Collected data entries
────────────────

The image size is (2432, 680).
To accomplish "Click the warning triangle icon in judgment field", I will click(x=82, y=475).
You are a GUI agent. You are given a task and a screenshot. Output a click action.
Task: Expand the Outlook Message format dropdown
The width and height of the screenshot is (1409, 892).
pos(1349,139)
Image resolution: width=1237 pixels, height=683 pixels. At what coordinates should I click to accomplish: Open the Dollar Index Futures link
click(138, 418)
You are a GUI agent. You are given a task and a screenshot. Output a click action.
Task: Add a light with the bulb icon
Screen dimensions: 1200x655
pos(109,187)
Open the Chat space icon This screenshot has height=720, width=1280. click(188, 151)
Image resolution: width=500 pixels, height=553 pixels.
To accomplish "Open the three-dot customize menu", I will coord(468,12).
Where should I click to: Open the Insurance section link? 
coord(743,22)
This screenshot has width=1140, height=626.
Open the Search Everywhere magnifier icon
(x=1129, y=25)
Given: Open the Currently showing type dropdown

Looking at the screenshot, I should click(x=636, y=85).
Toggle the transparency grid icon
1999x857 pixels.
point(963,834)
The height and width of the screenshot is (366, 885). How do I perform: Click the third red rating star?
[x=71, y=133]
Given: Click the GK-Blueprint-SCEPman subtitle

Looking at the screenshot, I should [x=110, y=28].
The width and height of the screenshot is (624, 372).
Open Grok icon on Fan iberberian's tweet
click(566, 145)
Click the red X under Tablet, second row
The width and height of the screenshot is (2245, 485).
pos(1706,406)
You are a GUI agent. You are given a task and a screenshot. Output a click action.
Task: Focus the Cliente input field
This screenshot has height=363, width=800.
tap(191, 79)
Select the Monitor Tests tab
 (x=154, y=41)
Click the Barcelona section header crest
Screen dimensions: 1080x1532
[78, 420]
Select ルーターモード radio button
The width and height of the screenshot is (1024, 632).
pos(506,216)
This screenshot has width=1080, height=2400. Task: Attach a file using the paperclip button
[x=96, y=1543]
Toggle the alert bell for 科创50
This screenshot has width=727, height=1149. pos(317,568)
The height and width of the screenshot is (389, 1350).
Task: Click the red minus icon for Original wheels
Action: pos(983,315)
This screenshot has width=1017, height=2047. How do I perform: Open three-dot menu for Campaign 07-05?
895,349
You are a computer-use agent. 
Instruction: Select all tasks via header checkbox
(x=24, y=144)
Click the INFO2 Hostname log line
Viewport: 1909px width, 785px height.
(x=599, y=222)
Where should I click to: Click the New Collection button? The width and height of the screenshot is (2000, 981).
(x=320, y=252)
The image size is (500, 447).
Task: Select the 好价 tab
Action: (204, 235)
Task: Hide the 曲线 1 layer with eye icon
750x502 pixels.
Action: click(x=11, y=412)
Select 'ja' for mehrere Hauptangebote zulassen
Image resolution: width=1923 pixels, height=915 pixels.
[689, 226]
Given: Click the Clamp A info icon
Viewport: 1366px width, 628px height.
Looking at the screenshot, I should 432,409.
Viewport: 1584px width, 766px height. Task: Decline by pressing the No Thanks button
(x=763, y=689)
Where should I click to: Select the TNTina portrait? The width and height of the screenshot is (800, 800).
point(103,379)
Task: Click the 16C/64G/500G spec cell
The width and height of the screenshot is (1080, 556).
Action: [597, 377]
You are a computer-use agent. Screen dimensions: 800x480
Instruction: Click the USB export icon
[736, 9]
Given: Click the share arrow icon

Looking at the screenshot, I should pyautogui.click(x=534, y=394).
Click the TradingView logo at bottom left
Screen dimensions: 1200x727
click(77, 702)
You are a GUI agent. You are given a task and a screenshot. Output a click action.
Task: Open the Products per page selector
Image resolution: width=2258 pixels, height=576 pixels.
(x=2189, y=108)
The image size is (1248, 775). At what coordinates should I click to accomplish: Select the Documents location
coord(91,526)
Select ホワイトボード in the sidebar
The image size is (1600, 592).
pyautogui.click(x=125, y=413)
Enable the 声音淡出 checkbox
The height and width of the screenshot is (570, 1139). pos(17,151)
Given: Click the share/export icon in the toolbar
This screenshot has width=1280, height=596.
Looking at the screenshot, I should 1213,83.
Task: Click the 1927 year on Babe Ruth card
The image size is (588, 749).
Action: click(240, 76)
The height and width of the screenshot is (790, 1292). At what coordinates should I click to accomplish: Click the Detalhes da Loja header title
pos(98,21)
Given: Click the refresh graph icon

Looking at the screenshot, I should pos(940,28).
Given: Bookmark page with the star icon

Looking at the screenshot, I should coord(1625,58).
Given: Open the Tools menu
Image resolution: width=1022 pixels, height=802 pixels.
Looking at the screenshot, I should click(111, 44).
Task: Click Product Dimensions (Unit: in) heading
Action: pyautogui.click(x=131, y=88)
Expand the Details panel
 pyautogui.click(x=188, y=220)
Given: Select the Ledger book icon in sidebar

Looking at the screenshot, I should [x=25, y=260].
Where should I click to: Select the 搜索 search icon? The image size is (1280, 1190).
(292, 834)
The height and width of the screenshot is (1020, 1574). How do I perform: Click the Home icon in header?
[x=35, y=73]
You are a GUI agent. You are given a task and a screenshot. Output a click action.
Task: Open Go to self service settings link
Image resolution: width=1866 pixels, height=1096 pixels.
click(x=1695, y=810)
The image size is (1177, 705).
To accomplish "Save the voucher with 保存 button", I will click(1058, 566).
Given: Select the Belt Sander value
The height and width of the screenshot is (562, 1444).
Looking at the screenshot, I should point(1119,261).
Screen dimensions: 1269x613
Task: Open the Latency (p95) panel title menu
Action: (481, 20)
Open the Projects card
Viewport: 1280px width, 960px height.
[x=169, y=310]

────────────────

## Exercise prompt
Search the entries for the word "field", then copy every line in which it is found.

## Response to this task
To accomplish "Click the warning triangle icon in judgment field", I will click(x=82, y=475).
Task: Focus the Cliente input field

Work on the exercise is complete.